SUGGESTIONS TOWARDS ATTAINABLE SOLUTIONS

Randy N. Warner

If more than 8 million homeless companion animals are being killed every year, and shelters, schools and society in general assign the lowest budgetary, and operational priority toward overpopulation education, then is there any question as to why we continue to witness   the vicious cycle of suffering and death?

Overpopulation is essentially a product of ignorance and indifference and only proactive and aggressive community and youth education programs offer the promise of breaking the vicious cycle.

We must not lose perspective, and we shall choose those campaigns that will save more animals in the long run. The animals who exist today are a very tiny percentage of the animals who will be killed and tortured in the coming centuries and millennia. Paying excessive attention to those who suffer today is condemning millions more to suffer the same fate. We can’t save them all, but we should be smart in dividing our time and efforts to seeing maximum results for when it comes to precious lives, today's reality cannot serve as tomorrows excuse.

 

PROBLEM

Due largely to sparse and painfully ineffectual shelter outreach efforts most of the public has little or no understanding of the horrendous magnitude of the overpopulation tragedy. Compounding the problem, when the public is reached, the message they receive is "sanitized" with enough euphemisms to fill Grand Canyon. Why isn't the unadulterated truth, stripped of any veneer, imaginatively and assertively brought to the public? Perhaps the unvarnished truth would make some uncomfortable, but that is precisely what we should be doing — removing the killing from behind closed doors and informing the public about their role in the massive slaughter of our so-called closest companions.

According to interviews with authorities nationwide, the areas having the biggest problems in animal welfare and animal control are these regions that are generally low socioeconomic areas where there is often a large non-English speaking ethnic community and widespread difficulties with basic literacy skills.

Whether picked up on the street or surrendered at the shelter, the vast majority of these animals experience the kind of psychological trauma and terror that we find so abhorrent for caged laboratory animals but tolerate in our own facilities. Some are exposed to various forms of physical mishandling and abuse, and all suffer from the anguishing ordeal of being processed and warehoused in a foreign and frightening environment.

 

SOLUTION

A true civilized society would be a place where life is affirmed, both in teaching and practice, not one which is comfortable with being permeated with the odor of death.

A new and larger vision is needed, a vision in which society hold themselves accountable for meeting demanding performance standards that preserve life — not destroy it.

Development of appropriate resources to enhance education programs must be a top priority. The principles of care and social responsibility that underlie responsible animal care education programs and are also important in human relationship education not currently being taught in schools.
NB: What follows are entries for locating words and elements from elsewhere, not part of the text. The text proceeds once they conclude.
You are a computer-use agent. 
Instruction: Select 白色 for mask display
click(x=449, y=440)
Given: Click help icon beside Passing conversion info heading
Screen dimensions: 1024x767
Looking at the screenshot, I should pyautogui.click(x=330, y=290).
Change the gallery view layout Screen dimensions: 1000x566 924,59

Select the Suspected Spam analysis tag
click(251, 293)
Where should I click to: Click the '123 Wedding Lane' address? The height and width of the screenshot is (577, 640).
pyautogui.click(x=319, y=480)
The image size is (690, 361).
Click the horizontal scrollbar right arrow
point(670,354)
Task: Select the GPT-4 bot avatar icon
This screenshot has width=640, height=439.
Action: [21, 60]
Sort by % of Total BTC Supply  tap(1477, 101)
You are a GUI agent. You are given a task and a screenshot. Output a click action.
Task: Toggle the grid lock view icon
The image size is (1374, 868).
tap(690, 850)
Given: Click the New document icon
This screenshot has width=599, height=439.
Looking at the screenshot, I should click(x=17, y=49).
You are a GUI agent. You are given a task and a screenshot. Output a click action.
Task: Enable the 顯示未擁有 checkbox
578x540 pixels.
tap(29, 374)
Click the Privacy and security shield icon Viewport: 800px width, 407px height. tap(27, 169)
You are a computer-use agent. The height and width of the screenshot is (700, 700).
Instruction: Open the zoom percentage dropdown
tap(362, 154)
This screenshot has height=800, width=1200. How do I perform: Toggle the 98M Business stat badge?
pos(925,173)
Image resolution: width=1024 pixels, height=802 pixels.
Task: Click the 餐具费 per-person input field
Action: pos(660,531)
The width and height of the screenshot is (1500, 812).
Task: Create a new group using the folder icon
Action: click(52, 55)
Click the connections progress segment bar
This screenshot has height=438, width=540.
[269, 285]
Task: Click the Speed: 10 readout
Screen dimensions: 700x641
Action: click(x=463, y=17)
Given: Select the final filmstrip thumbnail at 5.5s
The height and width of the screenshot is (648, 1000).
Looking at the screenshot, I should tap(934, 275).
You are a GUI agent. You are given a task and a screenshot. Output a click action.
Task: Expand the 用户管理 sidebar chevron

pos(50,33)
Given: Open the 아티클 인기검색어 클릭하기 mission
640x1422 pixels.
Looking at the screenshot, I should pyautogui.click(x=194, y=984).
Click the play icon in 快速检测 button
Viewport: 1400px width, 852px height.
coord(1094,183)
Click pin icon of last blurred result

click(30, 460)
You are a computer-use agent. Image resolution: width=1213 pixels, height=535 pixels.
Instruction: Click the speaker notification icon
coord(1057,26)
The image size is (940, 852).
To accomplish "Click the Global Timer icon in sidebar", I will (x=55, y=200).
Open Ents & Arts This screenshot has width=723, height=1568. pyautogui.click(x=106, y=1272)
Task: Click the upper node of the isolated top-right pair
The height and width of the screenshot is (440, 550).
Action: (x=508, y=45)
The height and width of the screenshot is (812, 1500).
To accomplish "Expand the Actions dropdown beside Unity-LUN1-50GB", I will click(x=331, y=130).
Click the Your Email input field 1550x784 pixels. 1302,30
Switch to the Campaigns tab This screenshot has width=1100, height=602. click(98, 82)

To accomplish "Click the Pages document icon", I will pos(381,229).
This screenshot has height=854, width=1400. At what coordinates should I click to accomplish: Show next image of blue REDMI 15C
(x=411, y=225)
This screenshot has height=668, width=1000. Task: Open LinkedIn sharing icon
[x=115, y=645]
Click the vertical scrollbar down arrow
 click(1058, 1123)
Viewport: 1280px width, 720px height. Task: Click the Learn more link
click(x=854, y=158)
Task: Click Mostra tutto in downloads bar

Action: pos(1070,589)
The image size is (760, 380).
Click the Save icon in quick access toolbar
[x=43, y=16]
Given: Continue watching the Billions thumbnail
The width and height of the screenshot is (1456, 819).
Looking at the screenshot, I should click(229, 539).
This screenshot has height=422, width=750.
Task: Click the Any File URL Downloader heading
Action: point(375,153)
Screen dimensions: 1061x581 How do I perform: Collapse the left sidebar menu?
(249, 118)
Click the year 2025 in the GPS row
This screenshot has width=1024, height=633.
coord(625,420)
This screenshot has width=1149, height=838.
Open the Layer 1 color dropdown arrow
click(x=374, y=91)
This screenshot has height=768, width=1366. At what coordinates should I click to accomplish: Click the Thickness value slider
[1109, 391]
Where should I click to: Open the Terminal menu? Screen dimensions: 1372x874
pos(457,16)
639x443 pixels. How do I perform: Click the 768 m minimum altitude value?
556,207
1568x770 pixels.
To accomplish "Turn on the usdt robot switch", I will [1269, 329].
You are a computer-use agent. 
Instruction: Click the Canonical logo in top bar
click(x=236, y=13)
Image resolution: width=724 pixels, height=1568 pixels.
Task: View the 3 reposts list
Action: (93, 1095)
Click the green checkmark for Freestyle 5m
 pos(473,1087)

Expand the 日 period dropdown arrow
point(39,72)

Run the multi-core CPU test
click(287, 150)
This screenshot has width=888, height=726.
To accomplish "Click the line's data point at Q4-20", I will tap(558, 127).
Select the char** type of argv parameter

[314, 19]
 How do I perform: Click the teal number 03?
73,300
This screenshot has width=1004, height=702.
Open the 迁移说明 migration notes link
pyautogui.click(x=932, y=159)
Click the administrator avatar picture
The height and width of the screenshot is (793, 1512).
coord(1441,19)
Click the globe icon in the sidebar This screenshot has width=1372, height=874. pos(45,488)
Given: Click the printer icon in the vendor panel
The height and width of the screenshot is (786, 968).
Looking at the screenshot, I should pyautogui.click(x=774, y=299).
Our movement has to begin anew with each generation because we fail to effectively reach the preceding one, and the animals and the Earth pay dearly for this refusal to invest in the promise of a brighter day

Education is certainly one of the important tools in achieving effective urban animal management programs in any community. It is also one of the most potent weapons the citizens  and various government organizations associated with animal welfare and animal control have to address problems in these areas.

The most potent and cost-effective outreach vehicle is the development of a creative volunteer program.   The focus of this  crucial outreach instrument is youth education. This area receives tremendous lip service about youth representing the future, but it invariably receives the lowest budgetary priority.

We must take the initiative by approaching every school, media outlet, club, civic organization, professional association, shopping center, and wherever people will listen.   When it comes to precious lives, today's reality cannot serve as tomorrows excuse.   Our current society is entangled in a convoluted system that places a higher operational priority on "painless" execution than preventive education.



CONCLUSION

No matter how much positive education the community is exposed to, there will always be an element of our society that is unresponsive to community pressures and that fails to conform to conventional and respected codes of behavior when it comes to animal treatment and management.

But the concept of 'education' must go beyond instruction given in schools by teachers or education officers to knowledge, training and skills in a particular field given to the community at large by every available practical means. Not only does this mean using simple posters, flyers and the media but it also embraces the precept that effective education often occurs through the process of prosecution.